**Directions**
Please turn the data, starting at the line that contains "3 [tab] (291, 203)" and ending at the line that contains "Kia Cerato 1.6 AT 2011 (59, 884)", into a Markdown table with the columns Row and Entry, where Row numbers each line and Entry holds the line itself. Leave out any blank lines.

_ _ _

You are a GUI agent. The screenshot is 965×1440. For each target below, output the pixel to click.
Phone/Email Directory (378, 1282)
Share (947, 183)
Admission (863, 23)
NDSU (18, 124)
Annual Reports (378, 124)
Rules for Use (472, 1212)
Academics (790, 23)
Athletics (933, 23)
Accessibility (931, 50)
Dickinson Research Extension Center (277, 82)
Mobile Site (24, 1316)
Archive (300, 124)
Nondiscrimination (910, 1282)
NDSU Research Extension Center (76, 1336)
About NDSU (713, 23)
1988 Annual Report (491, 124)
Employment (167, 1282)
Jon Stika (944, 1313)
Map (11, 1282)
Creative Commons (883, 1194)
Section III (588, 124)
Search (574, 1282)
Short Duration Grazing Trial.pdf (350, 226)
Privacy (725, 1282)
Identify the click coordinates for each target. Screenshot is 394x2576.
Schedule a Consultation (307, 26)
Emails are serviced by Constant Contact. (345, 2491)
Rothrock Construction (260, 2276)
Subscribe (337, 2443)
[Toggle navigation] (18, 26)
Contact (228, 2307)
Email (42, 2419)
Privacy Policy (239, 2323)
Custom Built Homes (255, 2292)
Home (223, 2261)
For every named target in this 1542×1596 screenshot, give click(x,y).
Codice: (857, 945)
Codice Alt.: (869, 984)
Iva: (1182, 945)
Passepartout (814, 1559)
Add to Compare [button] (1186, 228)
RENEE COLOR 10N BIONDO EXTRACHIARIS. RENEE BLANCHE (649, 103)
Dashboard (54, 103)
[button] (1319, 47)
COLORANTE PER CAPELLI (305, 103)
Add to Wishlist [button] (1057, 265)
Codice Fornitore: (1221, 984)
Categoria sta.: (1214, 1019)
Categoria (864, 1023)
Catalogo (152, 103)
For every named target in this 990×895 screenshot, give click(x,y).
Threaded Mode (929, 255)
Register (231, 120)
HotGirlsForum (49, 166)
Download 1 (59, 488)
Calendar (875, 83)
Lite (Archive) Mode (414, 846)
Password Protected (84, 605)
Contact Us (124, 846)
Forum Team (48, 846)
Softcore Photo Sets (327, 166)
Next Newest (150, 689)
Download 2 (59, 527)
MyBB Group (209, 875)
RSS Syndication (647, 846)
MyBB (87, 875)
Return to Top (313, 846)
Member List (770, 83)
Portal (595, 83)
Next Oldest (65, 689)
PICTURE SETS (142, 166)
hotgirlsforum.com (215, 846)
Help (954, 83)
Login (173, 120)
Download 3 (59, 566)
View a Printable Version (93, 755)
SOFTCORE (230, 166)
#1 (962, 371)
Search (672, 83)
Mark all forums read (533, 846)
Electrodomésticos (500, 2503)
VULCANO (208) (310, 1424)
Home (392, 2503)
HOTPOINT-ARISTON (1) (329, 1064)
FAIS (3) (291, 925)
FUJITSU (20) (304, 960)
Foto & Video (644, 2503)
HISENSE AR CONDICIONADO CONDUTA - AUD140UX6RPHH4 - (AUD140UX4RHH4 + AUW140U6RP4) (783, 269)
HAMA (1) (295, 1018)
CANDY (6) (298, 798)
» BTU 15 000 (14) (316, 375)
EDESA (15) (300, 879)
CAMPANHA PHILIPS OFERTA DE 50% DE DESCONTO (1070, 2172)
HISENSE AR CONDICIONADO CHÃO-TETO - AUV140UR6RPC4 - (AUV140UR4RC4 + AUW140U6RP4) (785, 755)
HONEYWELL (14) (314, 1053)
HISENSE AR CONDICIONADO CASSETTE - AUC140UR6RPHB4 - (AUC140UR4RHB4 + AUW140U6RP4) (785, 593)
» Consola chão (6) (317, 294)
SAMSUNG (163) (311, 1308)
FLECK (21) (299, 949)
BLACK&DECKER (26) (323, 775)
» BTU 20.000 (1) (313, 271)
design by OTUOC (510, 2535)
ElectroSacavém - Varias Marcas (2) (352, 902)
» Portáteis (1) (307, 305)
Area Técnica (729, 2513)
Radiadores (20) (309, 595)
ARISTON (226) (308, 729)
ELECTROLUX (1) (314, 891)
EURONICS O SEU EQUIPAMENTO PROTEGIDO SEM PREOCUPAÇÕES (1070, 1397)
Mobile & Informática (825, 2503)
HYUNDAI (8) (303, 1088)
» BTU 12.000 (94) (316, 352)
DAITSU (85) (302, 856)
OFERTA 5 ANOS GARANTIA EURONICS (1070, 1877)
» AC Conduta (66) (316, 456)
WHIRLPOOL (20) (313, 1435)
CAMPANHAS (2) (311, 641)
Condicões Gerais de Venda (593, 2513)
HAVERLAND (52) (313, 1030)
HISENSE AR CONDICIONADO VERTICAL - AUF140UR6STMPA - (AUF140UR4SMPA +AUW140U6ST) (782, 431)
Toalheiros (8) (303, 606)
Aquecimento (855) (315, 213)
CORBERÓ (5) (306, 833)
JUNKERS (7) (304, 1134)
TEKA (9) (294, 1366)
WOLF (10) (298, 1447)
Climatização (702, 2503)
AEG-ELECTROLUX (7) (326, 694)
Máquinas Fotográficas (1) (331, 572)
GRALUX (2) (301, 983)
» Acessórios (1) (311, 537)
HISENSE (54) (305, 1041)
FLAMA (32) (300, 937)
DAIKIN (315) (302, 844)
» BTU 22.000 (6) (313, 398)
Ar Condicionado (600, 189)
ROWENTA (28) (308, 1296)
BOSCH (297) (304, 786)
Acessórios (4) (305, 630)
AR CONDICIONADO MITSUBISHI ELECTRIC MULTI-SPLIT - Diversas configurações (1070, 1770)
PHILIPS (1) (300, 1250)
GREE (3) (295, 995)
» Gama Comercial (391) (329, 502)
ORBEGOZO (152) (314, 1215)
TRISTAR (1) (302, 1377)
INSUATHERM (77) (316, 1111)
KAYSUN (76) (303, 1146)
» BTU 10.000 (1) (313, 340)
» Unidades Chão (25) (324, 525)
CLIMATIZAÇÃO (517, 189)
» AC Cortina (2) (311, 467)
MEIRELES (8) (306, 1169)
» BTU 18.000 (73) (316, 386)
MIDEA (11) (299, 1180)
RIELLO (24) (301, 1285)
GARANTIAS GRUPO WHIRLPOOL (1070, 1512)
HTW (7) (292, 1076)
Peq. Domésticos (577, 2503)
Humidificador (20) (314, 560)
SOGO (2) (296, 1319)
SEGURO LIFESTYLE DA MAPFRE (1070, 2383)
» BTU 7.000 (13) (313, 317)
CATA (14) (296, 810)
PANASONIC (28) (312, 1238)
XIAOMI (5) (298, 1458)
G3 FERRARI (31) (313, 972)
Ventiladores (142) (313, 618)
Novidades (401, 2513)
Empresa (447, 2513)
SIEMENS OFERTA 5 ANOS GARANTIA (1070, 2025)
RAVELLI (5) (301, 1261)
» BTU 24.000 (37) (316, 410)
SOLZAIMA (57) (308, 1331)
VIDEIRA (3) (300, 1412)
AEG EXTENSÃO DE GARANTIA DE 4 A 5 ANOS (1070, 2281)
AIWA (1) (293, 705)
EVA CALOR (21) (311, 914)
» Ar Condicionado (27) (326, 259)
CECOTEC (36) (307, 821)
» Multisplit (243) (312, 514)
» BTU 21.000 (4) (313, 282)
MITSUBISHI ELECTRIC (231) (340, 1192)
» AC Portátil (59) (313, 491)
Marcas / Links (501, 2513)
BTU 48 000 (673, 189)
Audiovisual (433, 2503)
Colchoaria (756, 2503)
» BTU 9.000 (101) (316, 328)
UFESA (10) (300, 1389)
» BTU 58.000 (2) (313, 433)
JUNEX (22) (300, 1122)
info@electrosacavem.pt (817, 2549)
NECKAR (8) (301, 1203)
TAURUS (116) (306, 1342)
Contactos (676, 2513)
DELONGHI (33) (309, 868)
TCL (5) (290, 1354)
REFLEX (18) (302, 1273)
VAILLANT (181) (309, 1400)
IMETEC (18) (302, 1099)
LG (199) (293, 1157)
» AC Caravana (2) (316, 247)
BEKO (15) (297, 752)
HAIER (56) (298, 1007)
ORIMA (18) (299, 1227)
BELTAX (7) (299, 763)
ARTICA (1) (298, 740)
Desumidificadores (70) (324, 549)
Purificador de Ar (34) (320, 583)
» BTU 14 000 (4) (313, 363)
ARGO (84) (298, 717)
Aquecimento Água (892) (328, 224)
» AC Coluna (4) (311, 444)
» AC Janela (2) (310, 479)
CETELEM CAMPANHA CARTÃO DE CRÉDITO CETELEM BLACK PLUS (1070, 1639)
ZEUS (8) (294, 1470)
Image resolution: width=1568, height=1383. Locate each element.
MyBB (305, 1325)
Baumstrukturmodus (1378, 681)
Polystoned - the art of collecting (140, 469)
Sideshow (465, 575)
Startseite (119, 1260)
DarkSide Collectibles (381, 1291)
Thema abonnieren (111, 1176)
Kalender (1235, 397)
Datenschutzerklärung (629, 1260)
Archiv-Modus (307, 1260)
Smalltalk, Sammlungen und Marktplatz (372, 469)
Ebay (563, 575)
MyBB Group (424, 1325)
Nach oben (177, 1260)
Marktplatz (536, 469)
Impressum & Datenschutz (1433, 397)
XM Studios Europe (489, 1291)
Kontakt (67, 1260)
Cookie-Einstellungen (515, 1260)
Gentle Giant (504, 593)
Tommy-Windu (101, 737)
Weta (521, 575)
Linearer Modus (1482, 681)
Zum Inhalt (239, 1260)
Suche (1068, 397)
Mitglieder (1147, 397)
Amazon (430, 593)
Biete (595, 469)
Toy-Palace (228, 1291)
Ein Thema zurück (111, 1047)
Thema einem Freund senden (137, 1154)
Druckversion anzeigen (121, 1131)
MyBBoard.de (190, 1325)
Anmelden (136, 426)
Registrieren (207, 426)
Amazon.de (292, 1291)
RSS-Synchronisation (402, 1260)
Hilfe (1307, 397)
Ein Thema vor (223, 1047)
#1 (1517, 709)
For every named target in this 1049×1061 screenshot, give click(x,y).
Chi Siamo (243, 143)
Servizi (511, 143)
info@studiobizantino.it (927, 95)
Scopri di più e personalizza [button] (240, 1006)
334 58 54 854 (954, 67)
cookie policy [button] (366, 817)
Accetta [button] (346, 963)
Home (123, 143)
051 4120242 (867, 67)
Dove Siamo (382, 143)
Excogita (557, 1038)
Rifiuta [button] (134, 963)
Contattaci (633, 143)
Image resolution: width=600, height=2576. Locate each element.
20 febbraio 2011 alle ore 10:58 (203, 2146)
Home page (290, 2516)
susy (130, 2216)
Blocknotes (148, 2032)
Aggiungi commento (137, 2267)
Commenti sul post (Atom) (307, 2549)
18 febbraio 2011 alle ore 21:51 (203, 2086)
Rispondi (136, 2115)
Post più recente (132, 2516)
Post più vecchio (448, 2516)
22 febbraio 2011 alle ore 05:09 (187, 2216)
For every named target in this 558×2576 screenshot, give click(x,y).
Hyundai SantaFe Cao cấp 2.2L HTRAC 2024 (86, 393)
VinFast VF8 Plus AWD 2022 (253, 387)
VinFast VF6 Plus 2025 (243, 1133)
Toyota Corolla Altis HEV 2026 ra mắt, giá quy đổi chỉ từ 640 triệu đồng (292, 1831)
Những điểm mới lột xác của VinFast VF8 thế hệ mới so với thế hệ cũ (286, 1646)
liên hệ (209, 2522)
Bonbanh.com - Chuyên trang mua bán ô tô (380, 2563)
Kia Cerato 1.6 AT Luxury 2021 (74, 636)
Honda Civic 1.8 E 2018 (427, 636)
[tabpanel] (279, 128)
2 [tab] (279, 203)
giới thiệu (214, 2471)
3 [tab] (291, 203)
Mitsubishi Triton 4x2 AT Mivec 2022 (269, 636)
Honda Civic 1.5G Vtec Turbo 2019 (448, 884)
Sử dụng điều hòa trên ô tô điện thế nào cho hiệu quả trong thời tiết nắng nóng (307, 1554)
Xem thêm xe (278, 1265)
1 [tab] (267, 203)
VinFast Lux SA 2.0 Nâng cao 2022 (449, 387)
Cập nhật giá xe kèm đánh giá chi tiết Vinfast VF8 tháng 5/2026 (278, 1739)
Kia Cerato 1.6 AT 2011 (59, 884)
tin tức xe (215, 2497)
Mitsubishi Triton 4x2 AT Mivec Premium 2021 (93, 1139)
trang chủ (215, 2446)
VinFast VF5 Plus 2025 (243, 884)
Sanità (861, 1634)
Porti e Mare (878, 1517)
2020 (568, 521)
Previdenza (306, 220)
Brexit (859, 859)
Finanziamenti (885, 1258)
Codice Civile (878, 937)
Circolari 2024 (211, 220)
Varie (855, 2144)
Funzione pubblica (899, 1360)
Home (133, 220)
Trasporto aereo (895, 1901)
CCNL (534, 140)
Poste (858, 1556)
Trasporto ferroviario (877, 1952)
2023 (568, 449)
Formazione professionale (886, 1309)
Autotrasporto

_ _ _

**Output of the exercise**
| Row | Entry |
|---|---|
| 1 | 3 [tab] (291, 203) |
| 2 | Mitsubishi Triton 4x2 AT Mivec 2022 (269, 636) |
| 3 | Honda Civic 1.5G Vtec Turbo 2019 (448, 884) |
| 4 | Sử dụng điều hòa trên ô tô điện thế nào cho hiệu quả trong thời tiết nắng nóng (307, 1554) |
| 5 | Xem thêm xe (278, 1265) |
| 6 | 1 [tab] (267, 203) |
| 7 | VinFast Lux SA 2.0 Nâng cao 2022 (449, 387) |
| 8 | Cập nhật giá xe kèm đánh giá chi tiết Vinfast VF8 tháng 5/2026 (278, 1739) |
| 9 | Kia Cerato 1.6 AT 2011 (59, 884) |